## [Exercise aim]
Could you give back the records exactly, taking out the pictures?

Stored items from a collection
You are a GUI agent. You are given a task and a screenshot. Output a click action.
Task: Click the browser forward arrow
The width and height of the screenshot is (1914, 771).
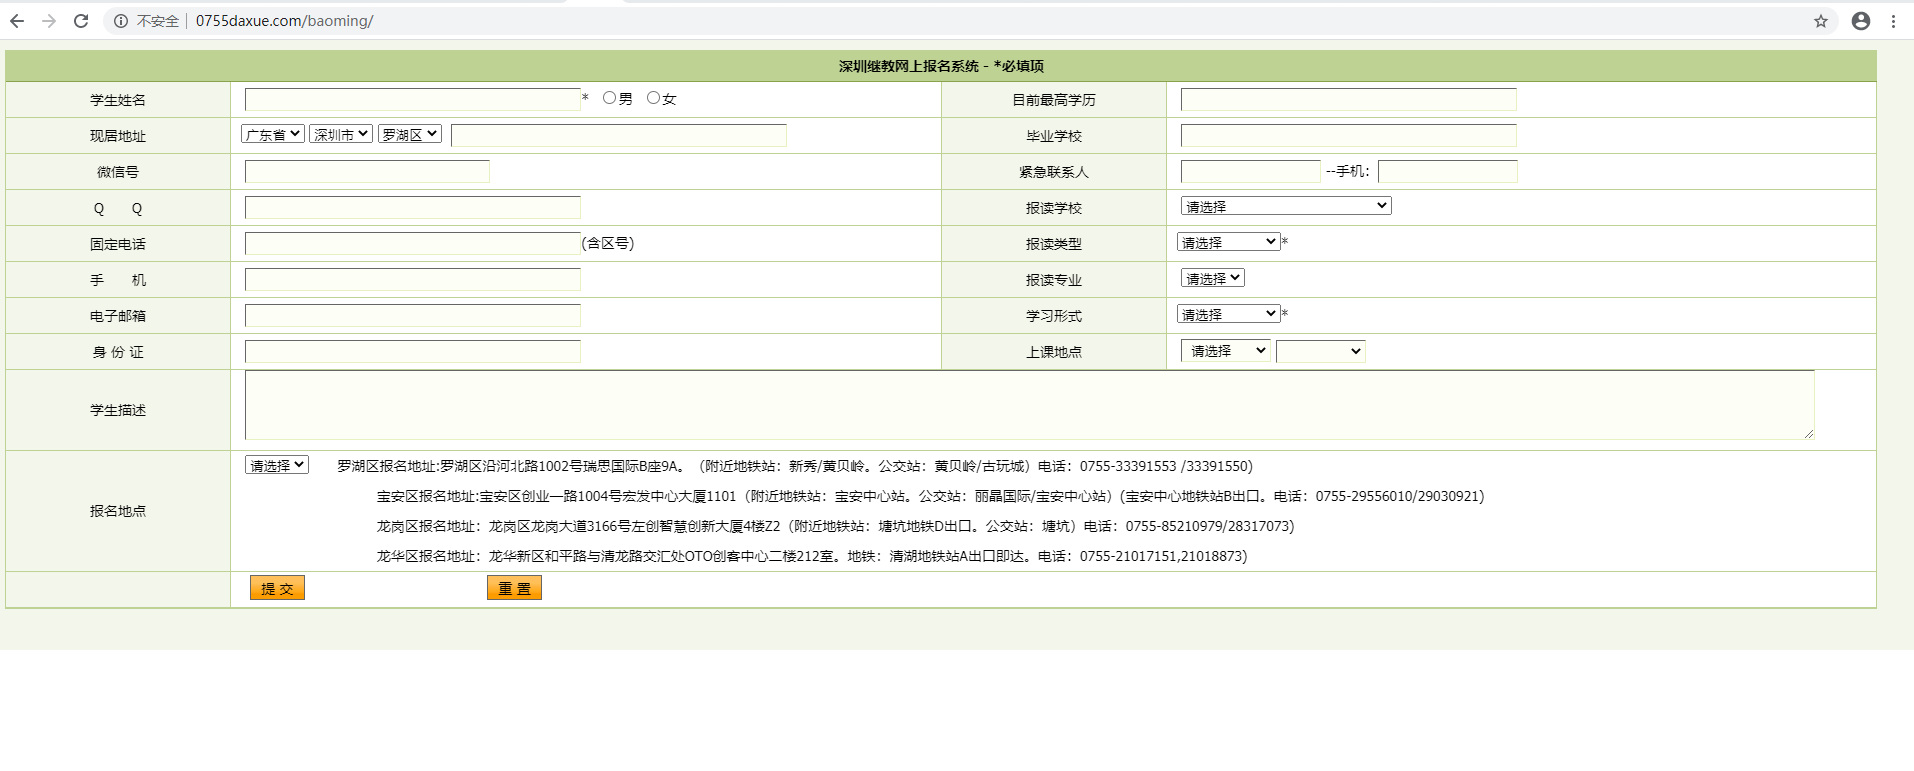[49, 21]
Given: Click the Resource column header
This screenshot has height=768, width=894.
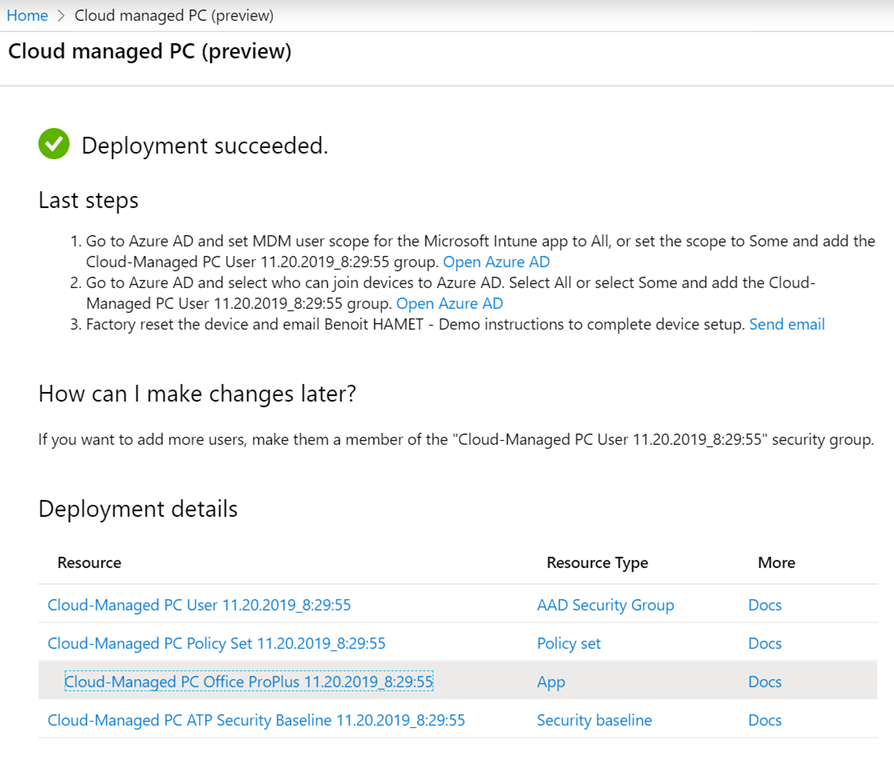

## [Response area]
You are a GUI agent. You are given a task and a screenshot. Output a click action.
Task: Click the browser forward arrow
The width and height of the screenshot is (1914, 771).
[49, 21]
Given: Click the Resource column header
This screenshot has height=768, width=894.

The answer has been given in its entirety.